Dua Kali Mengungsi, Warga Palestina Suriah Merasa “Tidak Diinginkan” di Lebanon

Oleh Nada El-Hammoud*

Sebuah keluarga di Rashidieh Lebanon

 

Sepuluh kilometer sebelah utara Israel terletak Rashidieh, kamp pengungsi Palestina terbesar di Tirus, Lebanon.

Awalnya, kamp lama itu dibangun oleh orang Perancis pada tahun 1936 untuk pengungsi Armenia. Namun, Rashidieh “baru” dibangun pada tahun 1963 oleh UNRWA untuk menampung pengungsi Palestina yang dievakuasi dari Baalbek.

Hari ini, Rashidieh telah menjadi rumah bagi kelompok pengungsi baru orang-orang Palestina yang dulu tinggal di .

Sesampainya di kamp, ​​para pengungsi telah lolos dari kekerasan di Suriah, tapi  hidup mereka jauh dari tenang.

“Warga Palestina di Suriah hidup dalam kondisi prima, tidak ada perbedaan antara orang-orang Palestina dan etnis Suriah. Seorang Palestina di Suriah dapat bekerja dalam profesi yang sama dengan orang Suriah, seseorang dapat memiliki perusahaannya sendiri, seseorang dapat menjadi dokter, bisa mengejar karir yang dia inginkan. Tidak ada perbedaan dalam semua aspek sosial, ekonomi dan politik antara pengungsi Palestina dan orang-orang Suriah. Tapi di sini, di Lebanon, orang-orang Palestina diperlakukan jauh lebih buruk,” kata Ghazzi, pejabat yang bertanggung jawab untuk memantau dan menangani semua pengungsi Suriah di Ban.

“Saya terlahir sebagai pengungsi, dan saya telah menjalani seluruh hidup saya sebagai pengungsi. Saya belajar keras di sekolah UNRWA dan mendapatkan ijazah SMA saya dari pemerintah. Setelah itu saya menjadi asisten teknik sipil. Tapi, orang-orang Palestina yang tinggal di Lebanon tidak akan mendapat kesempatan yang sama dengan saya di Suriah,” tambah Ghazzi.

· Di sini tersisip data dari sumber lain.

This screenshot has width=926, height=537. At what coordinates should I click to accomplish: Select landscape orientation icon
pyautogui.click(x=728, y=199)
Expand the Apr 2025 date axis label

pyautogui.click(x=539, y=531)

Warga Palestina yang tinggal di kamp serta mereka yang tinggal di seluruh negeri, sepenuhnya mengandalkan pemerintah Lebanon dan tentara. Mereka tunduk pada peraturan. Orang-orang Palestina di Lebanon secara hukum dilarang memiliki properti apa pun atau memasuki bidang pekerjaan tertentu, mulai dari tata rambut hingga pegawai negeri, termasuk sebagai bagian dari dinas keamanan.

Bagi pengungsi Palestina yang tinggal di Suriah, gaya hidup kelas dua ini sungguh aneh. “Kehidupan di Suriah sejuta kali lebih baik dari sini. Kami memiliki semua yang kami inginkan, saya punya dua rumah,” kata Nabila Abu Juwaid, yang pindah dari Suriah ke Rashidieh enam tahun lalu bersama suami dan anak-anaknya.

Nabila dan keluarganya tinggal di sebuah rumah kecil yang disewa dari warga Palestina yang telah meninggalkan kamp tersebut, seperti yang terjadi pada sebagian besar pengungsi yang telah melarikan diri dari Suriah akibat dilanda perang.

Jalan di kamp Rashidieh tempat pengungsi Palestina

UNRWA membantu mereka menutup sewanya setiap bulan. Nabila menunjukkan kondisi sekitar rumahnya, yang hampir tidak ada perlengkapan dan terlalu kecil untuk keluarga dengan anggota delapan orang. Kabel-kabel hidup menjuntai dari dinding yang kotor, dan kamar seperti kotak menyerupai sel penjara.

“Ini bukan cara bagi anak-anak untuk tumbuh dewasa, tidak ada jalan bagi siapa pun untuk hidup,” katanya.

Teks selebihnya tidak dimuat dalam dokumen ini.